Structurally, cocktails and dessert are very similar.

With both, you need to find that sweet-tart balance. And though they’re usually served at opposite ends of a meal, in a restaurant kitchen, they often appear at the same time. As the last desserts go out from the pastry station, the rest of the kitchen staff is usually cleaning up and sometimes, after a really long night, popping open a beer or mixing up a cocktail (and if we’re lucky, getting a taste of the pastry chef’s dulces, sweets, maybe leftover cake trimmings or misshapen cookies). It might not be la hora loca, or “the crazy hour,” as we call late night-partying in Lima, but after a long night on your feet, sometimes it’s the only time all of the kitchen staff has to relax together.

It’s a given that in Peru, a coctél bar at home or in a restaurant has to include pisco, and I’ll never turn down a really good sipping pisco or a classic pisco sour (or chilcano, my favorite pisco cocktail). But now that I live in the country where cocktails originated, I really appreciate the creativity of a fresh, unexpected flavor combination in my drinks. (I have all of the great mixologists who have worked at my restaurants to thank for that.)
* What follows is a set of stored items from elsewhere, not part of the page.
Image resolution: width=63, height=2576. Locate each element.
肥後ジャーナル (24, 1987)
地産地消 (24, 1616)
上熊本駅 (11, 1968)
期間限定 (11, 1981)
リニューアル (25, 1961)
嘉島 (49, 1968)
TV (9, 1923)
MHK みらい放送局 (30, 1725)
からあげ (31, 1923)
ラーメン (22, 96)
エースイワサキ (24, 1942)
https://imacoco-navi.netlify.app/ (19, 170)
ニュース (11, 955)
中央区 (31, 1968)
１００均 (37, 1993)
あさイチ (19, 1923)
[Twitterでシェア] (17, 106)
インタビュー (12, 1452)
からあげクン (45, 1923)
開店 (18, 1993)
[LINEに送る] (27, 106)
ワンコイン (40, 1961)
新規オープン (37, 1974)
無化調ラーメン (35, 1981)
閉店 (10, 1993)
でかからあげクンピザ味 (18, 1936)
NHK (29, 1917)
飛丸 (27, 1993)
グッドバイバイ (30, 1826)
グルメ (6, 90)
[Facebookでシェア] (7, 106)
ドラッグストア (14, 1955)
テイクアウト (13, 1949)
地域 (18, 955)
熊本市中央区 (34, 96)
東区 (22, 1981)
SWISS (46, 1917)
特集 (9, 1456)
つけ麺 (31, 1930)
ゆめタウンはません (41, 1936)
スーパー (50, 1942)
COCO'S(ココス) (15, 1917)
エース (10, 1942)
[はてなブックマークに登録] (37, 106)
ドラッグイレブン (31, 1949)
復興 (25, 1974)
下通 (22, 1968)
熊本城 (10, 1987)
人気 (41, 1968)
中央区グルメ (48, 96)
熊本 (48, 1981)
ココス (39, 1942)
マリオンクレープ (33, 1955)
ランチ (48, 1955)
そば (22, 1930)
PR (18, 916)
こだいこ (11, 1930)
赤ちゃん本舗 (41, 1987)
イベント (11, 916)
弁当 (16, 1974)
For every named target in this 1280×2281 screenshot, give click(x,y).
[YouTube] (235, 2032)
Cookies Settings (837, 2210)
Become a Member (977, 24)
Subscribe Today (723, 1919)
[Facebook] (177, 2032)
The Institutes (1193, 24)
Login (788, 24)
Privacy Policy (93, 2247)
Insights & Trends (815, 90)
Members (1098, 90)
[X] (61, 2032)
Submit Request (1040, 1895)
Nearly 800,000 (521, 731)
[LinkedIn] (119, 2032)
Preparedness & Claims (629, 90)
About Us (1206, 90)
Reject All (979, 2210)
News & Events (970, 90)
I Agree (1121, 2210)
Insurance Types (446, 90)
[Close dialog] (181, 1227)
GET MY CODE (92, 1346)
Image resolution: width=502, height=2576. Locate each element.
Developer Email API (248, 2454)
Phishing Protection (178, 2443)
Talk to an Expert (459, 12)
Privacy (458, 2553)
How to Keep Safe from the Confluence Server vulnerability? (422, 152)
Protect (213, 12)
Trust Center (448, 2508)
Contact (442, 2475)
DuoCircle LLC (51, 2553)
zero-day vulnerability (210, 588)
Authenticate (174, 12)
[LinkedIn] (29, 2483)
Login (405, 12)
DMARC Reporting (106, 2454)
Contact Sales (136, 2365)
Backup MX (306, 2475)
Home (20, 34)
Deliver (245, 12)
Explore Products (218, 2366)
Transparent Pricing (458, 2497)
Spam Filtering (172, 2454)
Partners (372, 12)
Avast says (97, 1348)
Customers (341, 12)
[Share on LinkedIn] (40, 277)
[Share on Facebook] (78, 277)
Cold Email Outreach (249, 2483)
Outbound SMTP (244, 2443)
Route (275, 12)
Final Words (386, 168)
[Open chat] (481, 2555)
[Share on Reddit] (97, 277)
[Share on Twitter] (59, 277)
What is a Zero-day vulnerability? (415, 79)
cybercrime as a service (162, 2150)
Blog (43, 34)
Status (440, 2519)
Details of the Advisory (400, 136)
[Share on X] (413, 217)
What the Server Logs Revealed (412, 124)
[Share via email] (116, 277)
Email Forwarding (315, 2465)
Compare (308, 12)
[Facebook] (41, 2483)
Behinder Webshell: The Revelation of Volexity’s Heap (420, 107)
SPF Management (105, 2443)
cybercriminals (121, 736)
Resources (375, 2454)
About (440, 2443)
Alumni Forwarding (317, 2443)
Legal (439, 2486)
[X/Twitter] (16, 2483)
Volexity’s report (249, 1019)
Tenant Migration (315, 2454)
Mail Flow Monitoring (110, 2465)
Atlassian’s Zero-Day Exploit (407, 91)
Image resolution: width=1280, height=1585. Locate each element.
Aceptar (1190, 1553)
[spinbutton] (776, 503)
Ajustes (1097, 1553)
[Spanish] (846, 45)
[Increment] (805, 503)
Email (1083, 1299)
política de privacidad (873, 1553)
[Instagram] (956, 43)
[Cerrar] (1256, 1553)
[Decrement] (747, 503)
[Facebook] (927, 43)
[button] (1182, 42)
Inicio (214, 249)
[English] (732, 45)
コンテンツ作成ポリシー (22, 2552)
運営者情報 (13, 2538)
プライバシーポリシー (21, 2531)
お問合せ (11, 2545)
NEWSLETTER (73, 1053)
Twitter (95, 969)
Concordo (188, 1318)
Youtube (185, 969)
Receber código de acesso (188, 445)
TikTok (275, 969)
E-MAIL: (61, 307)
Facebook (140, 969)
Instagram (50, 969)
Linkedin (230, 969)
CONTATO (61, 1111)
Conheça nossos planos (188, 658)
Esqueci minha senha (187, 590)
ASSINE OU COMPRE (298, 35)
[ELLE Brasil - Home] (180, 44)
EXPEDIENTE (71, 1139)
Sweets are more typically eaten on the go in Peru, bought from pushcart vendors who fry up picarones, sweet potato–squash fritters, or neighborhood kids selling marcianos, what we call ice pops (back in the day, that kid was me). In this chapter, I’ve upgraded many of those classics so they are more sit-down-dessert friendly, but some, like homemade ice pops, are always meant to be eaten straight up.